In a typical calendar spread, the trader will buy a distant month's option and sell a near month's option. Both transactions will occur for options at the same strike price. Based on time value alone, the distant month's option price will be higher than that for the near month's option and the trade entry is a debit transaction, or loss, for the trader. This cost of entry is equal to the difference between the two option prices.

As time progresses and if the underlying market price remains stable, the price of the sold option will decrease faster than the price of the bought option and the difference between the two prices will increase. The trader can then exit the trade, which is a credit transaction, at a higher overall price than the cost of entry. This results in a net profit for the trader.

To illustrate this, consider a hypothetical calendar spread. A trader wants to execute a spread on the futures for Commodity X. It is September. The trader purchases a January 50 option – an option that expires in January with a strike price of $50 US Dollars (USD) – for $8 USD and sells a November 50 option for $5 USD. The total cost of this transaction will be a debit of $3 USD.

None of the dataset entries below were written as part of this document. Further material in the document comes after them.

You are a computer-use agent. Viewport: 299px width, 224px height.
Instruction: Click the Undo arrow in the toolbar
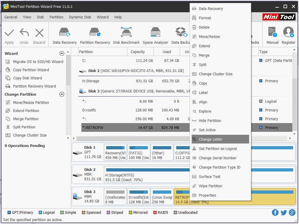point(24,33)
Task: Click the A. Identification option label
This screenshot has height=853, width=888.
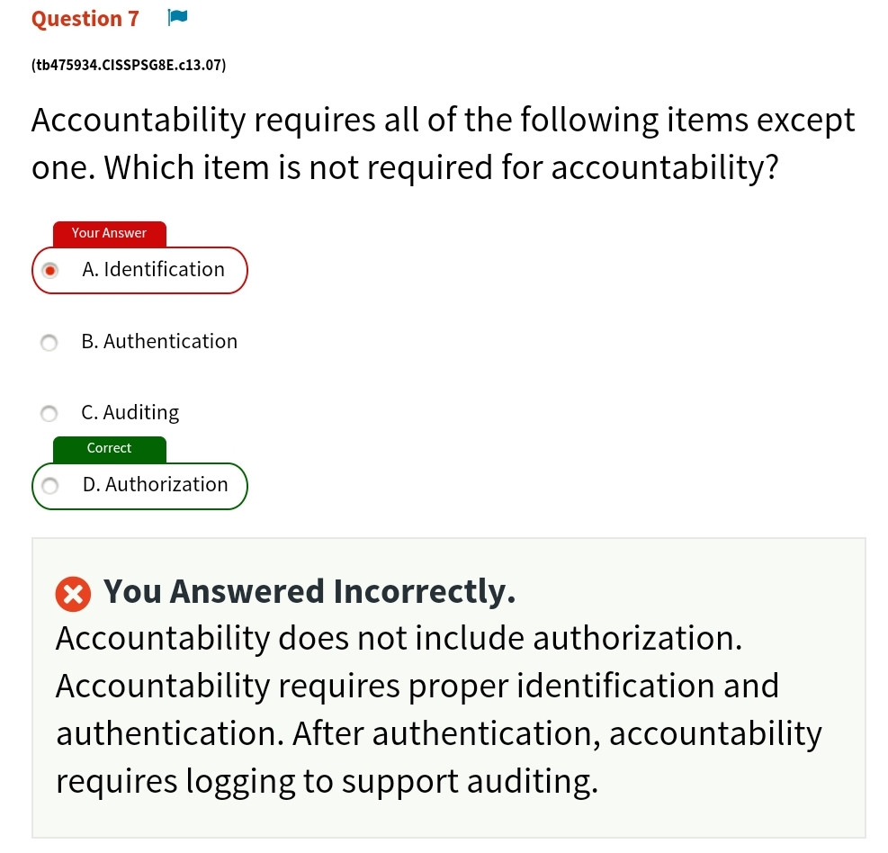Action: 153,269
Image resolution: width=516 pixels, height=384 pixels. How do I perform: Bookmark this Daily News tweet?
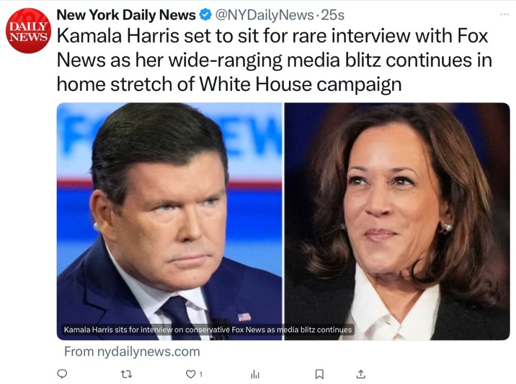click(319, 374)
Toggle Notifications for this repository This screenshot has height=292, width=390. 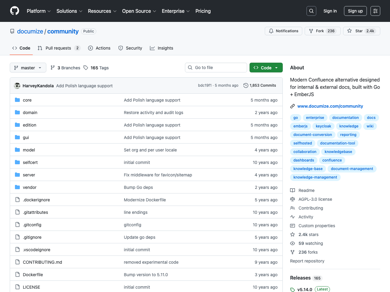(x=283, y=31)
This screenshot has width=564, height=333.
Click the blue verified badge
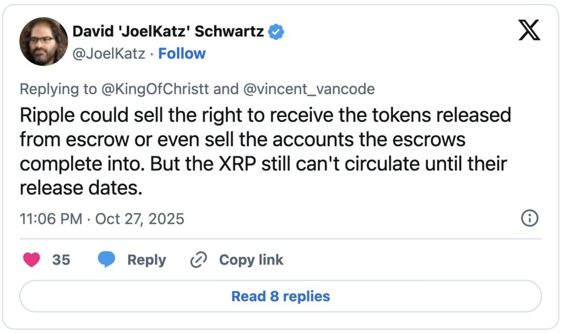pos(276,32)
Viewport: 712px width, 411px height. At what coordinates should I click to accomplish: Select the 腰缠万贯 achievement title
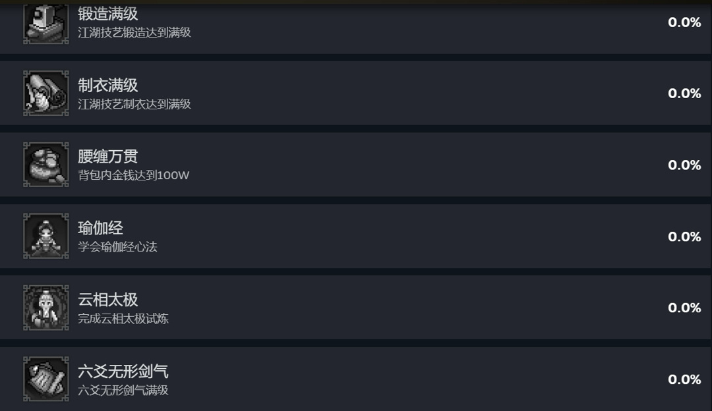click(107, 156)
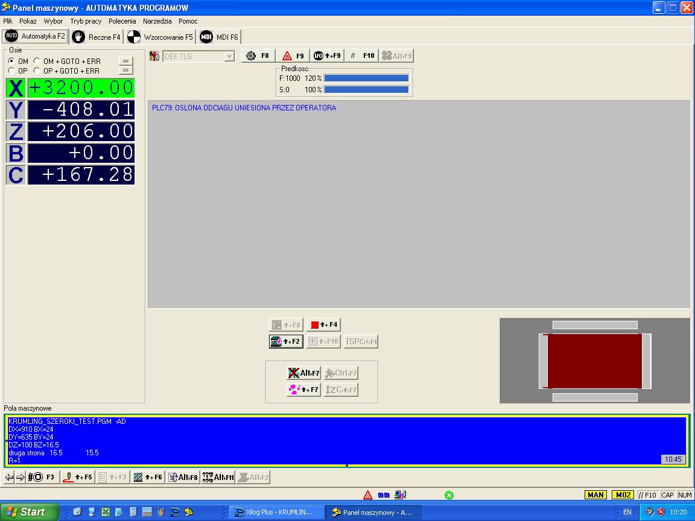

When early November arrives, his or her November 50 option price has decayed to $2 USD, and his January 50 option price has decayed to $7 USD. He now sells his January 50 for $7 USD and buys back his November 50 for $2 USD, resulting in a credit of $5 USD. His total profit for the trade is the credit, $5 USD, minus the initial debit, $3 USD, which is $2 USD.

Another similar type of trade, though much less frequently used, is the reverse calendar spread. Here the trader sells the far out month's option and buys the near month's option. The trade entry is a net credit and will only end in profit if the difference between the prices of the options decreases. Two most common ways this happens is if price moves away from the strike or the overall implied volatility of the market shrinks while the trade is on.